Goodbye, Parliament: departing MPs reflect on their time on the Hill
It's never easy knowing when it's time to go.
"I want to leave when people are still saying, 'please don't go,' because they will eventually stop saying that and you don't want to be there when that happens. Leave before it's too late," outgoing Conservative MP Laurie Hawn tells The House.
Hawn and NDP MP Jean Crowder are two of the 50 — and counting — MPs who will not be running for re-election this fall. Now that Parliament has risen for the summer, Hawn and Crowder are saying goodbye to the House that has become a home for them over the years.

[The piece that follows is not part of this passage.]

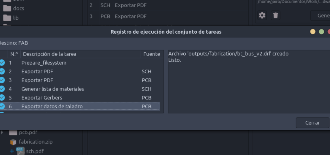Open jobset settings gear icon
330x155 pixels.
262,16
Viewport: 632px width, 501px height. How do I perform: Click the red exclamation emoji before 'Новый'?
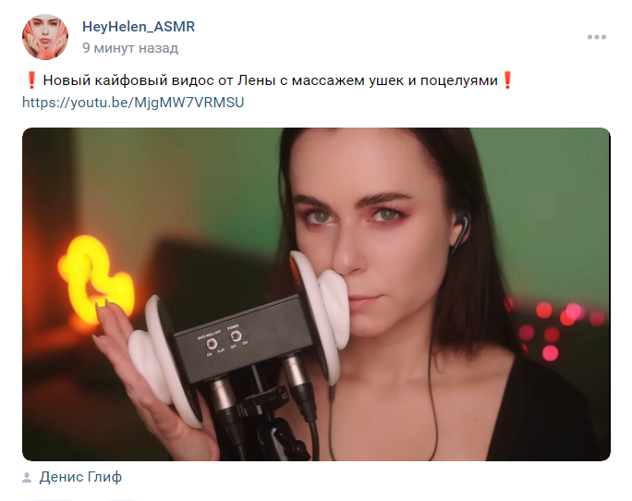(31, 80)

But it hasn't always been a peaceful home. Both MPs agreed there's a "combative" culture and environment in the House that they'd like to see change.
"I find it very challenging and I think it has deteriorated," Crowder says. "I think sometimes it's far too personal. We turn Canadians off with the way we speak to each other and the way we behave."

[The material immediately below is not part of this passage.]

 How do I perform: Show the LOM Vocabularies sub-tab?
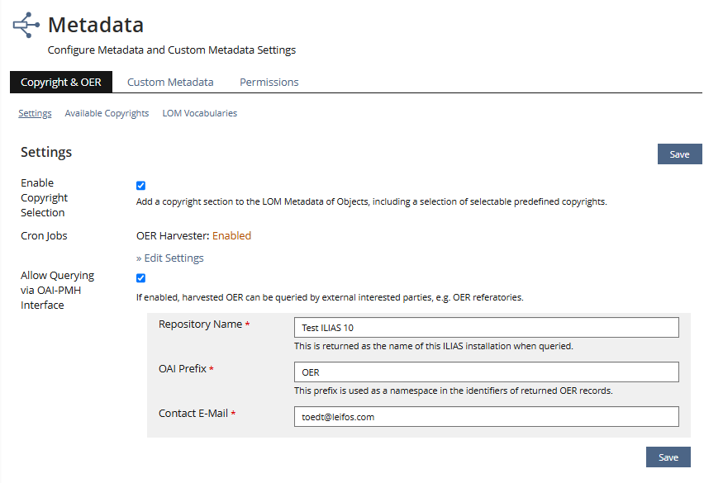click(199, 113)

"I don't encourage people to bring their schoolchildren into Question Period because I think it's shocking the way we talk to each other," adds the MP for Nanaimo - Cowichan since 2004.

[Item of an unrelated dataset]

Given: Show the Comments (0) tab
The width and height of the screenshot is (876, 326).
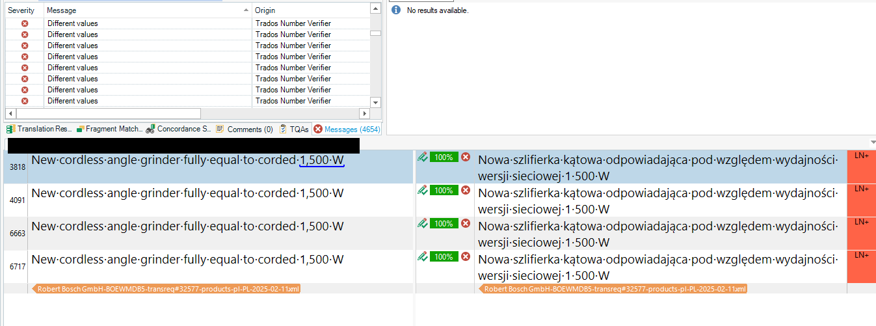Looking at the screenshot, I should [x=245, y=129].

Hawn says that's one thing he won't miss about politics when he returns home to Edmonton.
"I won't miss the rowdiness for no reason in the House. I've had it with that stuff — just, shut up," he says of heckling MPs.
When it comes to regrets, Crowder has a few — mainly, "that we couldn't find a way to work more civilly with each other," she says.
Hawn thinks regrets are inevitable, and not necessarily a bad thing.
"If you don't leave with some regrets, you probably weren't putting the bar high enough to begin with," he says.
The two outgoing MPs put aside their party politics, drop the talking points, and reflect back on their careers in politics — the good, the bad and the ugly — this week on The House.